Show HN: Perssist – on-demand assistants to burn through your to-do list - ebozzone
http://www.perssist.com/?ref=HN

======
ebozzone
One common question is, how is this different than any other virtual assistant
business?

Firstly, one thing we're conscious of is avoiding being placed in the same
bucket as the multitude of sites where you can hire an overseas VA. We want
customers to see us as a service that solves their problems, rather than
another option for a place to hire a virtual assistant. It shouldn't matter to
a customer how we're solving their problems, as long as it's being done well
and they're getting their requests completed in a way they're happy with. This
may sound like a subtle difference so I'd be curious to hear other people's
thoughts on this.

We did some surveys and found that around 50% of Americans over 18 would be
willing to pay $10/hour or more to have someone take care of tasks on their
to-do list. A very small portion of those people have actually gone out and
found a service or even could name one. We're currently targeting those types
of people, though we're still figuring out if that's the right approach.
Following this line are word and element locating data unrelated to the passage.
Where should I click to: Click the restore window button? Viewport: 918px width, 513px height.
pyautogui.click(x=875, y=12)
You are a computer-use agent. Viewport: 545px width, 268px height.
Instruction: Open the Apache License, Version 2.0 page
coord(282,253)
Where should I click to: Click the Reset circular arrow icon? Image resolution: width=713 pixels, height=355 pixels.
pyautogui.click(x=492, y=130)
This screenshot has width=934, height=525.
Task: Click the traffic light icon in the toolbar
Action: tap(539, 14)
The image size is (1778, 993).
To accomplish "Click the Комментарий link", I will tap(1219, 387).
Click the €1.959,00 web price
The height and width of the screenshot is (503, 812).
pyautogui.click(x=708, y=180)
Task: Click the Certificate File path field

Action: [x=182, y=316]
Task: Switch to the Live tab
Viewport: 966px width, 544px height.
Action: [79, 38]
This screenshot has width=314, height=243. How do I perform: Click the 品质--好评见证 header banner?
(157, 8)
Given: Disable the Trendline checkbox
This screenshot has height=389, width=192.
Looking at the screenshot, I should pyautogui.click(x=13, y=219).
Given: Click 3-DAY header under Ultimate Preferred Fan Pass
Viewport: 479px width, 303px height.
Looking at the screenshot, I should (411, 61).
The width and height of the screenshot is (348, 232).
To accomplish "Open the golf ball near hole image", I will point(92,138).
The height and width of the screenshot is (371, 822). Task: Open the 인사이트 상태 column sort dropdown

But when it comes to actually comparing Perssist to other options out there:
-Quality at this price point. We hire less than 3% of the VAs that we
interview. We've already filtered through mountains of assistants for the
customer. -Accessibility. 24/7 availability, no vacations, no sick days, no
disappearing acts -Flexibility. Some services targeting customers charge by
the task rather than by the amount of time it takes. This prevents them from
accepting many types of requests (e.g. vacation research), and also encourages
their assistants to rush work, leading to lower quality.